Polska Żegluga Bałtycka zwiększa flotę, ale branżę transportową dotknął kryzys...
Krzysztof Gogol, doradca dyrektora naczelnego Polskiej Żeglugi Bałtyckiej: W najbliższym czasie - oprócz dokończenia realizacji planów odnowy tonażu - chcemy skupić się na walce z głębokim kryzysem, jaki obecnie panuje na światowym rynku żeglugowym w przewozach masowych. Jak oceniają niektórzy z analityków, kryzys ten jest najgłębszym w powojennej historii. Wskaźnikiem opłacalności przewozów masowych jest Baltic Dry Index (BDI).
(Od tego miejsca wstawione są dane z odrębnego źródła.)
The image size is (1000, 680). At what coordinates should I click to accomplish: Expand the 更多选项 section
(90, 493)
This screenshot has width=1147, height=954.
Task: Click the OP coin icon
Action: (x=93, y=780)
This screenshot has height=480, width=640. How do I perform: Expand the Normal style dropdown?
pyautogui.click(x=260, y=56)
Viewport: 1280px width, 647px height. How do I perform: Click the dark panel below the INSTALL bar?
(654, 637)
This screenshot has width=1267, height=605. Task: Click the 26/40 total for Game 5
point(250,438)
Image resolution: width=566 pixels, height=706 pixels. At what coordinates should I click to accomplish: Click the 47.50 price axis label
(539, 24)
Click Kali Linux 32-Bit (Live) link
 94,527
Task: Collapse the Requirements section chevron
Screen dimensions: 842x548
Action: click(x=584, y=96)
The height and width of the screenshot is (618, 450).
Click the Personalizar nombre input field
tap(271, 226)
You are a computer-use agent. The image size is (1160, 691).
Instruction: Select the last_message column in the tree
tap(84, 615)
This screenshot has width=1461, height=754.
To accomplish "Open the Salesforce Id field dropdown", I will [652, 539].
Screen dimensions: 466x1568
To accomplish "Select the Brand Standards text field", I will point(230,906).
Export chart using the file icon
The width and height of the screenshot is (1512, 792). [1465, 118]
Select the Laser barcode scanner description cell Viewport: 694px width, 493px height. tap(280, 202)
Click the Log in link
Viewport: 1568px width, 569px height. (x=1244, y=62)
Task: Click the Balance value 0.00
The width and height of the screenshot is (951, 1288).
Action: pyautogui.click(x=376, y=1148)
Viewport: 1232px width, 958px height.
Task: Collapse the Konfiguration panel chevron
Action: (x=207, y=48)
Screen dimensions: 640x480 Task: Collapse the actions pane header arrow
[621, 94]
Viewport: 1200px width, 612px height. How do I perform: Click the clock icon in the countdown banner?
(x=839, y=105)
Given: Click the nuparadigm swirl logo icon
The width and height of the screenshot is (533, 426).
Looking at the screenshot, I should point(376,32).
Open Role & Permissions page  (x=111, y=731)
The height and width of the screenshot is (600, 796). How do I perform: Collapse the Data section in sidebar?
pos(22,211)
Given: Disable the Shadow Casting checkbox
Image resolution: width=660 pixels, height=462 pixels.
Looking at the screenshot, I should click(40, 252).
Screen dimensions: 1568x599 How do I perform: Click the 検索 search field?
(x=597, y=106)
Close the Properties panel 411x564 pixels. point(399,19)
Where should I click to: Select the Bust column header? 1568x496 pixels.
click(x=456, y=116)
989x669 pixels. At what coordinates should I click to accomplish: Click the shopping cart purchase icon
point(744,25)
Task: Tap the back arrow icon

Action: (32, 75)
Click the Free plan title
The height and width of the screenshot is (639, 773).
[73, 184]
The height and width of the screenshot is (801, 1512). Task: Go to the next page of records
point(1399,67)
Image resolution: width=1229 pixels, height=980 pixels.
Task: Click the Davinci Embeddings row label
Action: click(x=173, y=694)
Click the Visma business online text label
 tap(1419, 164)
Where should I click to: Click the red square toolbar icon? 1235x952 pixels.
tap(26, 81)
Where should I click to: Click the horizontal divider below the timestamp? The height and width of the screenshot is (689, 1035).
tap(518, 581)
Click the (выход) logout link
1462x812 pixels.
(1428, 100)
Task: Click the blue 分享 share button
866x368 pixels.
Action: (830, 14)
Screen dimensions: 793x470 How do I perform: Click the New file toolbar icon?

Wystarczy powiedzieć, że obecne wskazania tego indeksu spadły poniżej 700 punktów, a jeszcze w 2008 roku, czyli przed upadkiem banku Lehman Brothers i rozpoczęciem się obecnego kryzysu, indeks BDI wynosił ponad 11 tysięcy punktów.
Jakie negatywne czynniki globalnego kryzysu wpływają na branżę transportu morskiego?
Na głęboki kryzys wpływa przede wszystkim ogromna nierównowaga pomiędzy podażą a popytem na statki. W czasie wspomnianej hossy w 2008 roku armatorzy na całym świecie mieli tyle pieniędzy, iż zamówili rekordową ilość statków. Teraz wchodzą one do eksploatacji. Ilość nowych statków, które odbierane są ze stoczni kilkukrotnie przewyższa też ilość złomowanych jednostek, choć poziom złomowania również jest na nie notowanych wcześniej w historii poziomach.
Do tego dochodzi fizycznie zmniejszona ilość ładunków na rynku, ponieważ kraj, który dotychczas dźwigał całą światową żeglugę - Chiny notują coraz wyraźniejsze spowolnienie gospodarcze. Mniej więc kupują rudy żelaza i węgla a to podstawowe surowce, jakie przewozi się w transporcie morskim. W tym roku znacznie słabsze były też zbiory w USA i Kanadzie - czołowych światowych eksporterów zboża. To dodatkowo zmniejszyło ilość towarów dostępnych na rynku.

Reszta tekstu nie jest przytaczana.